Information shown
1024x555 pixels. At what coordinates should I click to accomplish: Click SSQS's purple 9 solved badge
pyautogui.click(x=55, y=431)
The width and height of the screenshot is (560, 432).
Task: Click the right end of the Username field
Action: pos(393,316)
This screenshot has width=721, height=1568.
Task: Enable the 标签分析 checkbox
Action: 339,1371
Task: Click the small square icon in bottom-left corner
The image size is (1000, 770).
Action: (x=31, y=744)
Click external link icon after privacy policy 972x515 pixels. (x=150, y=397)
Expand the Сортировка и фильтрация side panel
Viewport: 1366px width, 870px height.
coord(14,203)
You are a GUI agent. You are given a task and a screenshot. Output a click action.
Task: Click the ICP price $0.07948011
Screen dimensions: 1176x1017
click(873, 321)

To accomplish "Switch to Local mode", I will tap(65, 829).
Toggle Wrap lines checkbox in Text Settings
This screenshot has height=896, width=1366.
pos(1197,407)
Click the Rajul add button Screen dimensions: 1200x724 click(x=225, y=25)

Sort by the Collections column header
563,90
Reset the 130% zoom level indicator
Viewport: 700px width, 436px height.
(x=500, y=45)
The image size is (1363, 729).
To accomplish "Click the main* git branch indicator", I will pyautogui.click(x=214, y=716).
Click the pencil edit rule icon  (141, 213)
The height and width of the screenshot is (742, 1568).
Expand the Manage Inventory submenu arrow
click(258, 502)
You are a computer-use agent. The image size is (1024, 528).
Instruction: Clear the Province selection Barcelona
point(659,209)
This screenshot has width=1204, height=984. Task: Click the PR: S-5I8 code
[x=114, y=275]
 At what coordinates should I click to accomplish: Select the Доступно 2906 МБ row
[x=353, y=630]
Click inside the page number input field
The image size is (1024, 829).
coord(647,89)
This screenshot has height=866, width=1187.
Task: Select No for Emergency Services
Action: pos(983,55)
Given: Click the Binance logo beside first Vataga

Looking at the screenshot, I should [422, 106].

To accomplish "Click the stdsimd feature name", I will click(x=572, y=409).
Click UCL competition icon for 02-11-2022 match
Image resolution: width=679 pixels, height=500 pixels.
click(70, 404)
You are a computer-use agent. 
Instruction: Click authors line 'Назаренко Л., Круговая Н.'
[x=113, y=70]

Work to be completed
Restate the listing word for word, but only from its first line through the line with "Task: Click the ICP price $0.07948011", keeping both end lines.

Solved problem
1024x555 pixels. At what coordinates should I click to accomplish: Click SSQS's purple 9 solved badge
pyautogui.click(x=55, y=431)
The width and height of the screenshot is (560, 432).
Task: Click the right end of the Username field
Action: pos(393,316)
This screenshot has width=721, height=1568.
Task: Enable the 标签分析 checkbox
Action: 339,1371
Task: Click the small square icon in bottom-left corner
The image size is (1000, 770).
Action: (x=31, y=744)
Click external link icon after privacy policy 972x515 pixels. (x=150, y=397)
Expand the Сортировка и фильтрация side panel
Viewport: 1366px width, 870px height.
coord(14,203)
You are a GUI agent. You are given a task and a screenshot. Output a click action.
Task: Click the ICP price $0.07948011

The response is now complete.